[Records excerpted from a collection]
================
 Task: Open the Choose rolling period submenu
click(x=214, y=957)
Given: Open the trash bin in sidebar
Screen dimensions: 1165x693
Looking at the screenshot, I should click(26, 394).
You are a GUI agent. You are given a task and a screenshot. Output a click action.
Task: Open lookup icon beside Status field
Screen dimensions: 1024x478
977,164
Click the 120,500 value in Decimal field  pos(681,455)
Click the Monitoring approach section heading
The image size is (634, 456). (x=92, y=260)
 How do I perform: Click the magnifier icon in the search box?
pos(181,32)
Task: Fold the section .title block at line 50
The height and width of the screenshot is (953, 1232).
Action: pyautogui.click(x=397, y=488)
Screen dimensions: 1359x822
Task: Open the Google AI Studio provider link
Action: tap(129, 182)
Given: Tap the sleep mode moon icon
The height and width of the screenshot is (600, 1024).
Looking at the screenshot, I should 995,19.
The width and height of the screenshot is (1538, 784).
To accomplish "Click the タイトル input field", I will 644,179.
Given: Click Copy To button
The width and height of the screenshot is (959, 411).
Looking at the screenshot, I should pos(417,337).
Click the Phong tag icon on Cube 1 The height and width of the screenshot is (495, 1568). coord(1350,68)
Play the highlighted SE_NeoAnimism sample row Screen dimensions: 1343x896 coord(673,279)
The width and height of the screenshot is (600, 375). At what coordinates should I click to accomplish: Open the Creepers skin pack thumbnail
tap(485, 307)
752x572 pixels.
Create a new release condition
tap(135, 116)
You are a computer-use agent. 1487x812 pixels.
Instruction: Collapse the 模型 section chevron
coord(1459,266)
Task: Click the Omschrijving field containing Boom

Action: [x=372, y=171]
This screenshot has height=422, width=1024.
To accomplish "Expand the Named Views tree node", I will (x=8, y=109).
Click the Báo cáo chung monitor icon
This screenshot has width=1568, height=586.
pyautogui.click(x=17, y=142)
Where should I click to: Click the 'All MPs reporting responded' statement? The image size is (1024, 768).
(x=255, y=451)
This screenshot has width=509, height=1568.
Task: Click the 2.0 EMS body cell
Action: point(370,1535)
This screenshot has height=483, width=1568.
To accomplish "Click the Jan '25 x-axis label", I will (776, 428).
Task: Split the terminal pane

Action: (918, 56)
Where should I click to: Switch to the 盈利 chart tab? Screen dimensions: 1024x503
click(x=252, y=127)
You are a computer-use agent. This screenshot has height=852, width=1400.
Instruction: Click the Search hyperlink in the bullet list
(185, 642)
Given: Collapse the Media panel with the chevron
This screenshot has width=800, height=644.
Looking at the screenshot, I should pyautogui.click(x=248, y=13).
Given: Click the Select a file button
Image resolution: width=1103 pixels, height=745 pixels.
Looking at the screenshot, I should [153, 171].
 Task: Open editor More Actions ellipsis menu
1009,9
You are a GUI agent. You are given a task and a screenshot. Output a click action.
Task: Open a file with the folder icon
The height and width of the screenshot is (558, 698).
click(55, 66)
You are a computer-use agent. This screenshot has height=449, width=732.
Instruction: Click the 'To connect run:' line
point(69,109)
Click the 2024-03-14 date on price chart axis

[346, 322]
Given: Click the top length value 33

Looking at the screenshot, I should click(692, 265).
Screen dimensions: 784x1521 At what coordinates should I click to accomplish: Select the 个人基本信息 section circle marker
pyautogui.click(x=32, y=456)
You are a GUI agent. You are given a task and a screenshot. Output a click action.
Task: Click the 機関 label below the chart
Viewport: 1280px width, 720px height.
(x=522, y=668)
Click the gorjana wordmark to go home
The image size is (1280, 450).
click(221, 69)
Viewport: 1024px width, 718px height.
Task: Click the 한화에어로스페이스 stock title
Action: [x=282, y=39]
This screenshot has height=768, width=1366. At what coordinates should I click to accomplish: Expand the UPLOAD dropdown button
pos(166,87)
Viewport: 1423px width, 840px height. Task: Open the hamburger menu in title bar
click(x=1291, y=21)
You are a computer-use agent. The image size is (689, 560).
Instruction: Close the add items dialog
================
■ What is needed ■
Filter the data above by the word "with" and copy every line that matches.

■ Result for this exercise ■
Given: Collapse the Media panel with the chevron
Task: Open a file with the folder icon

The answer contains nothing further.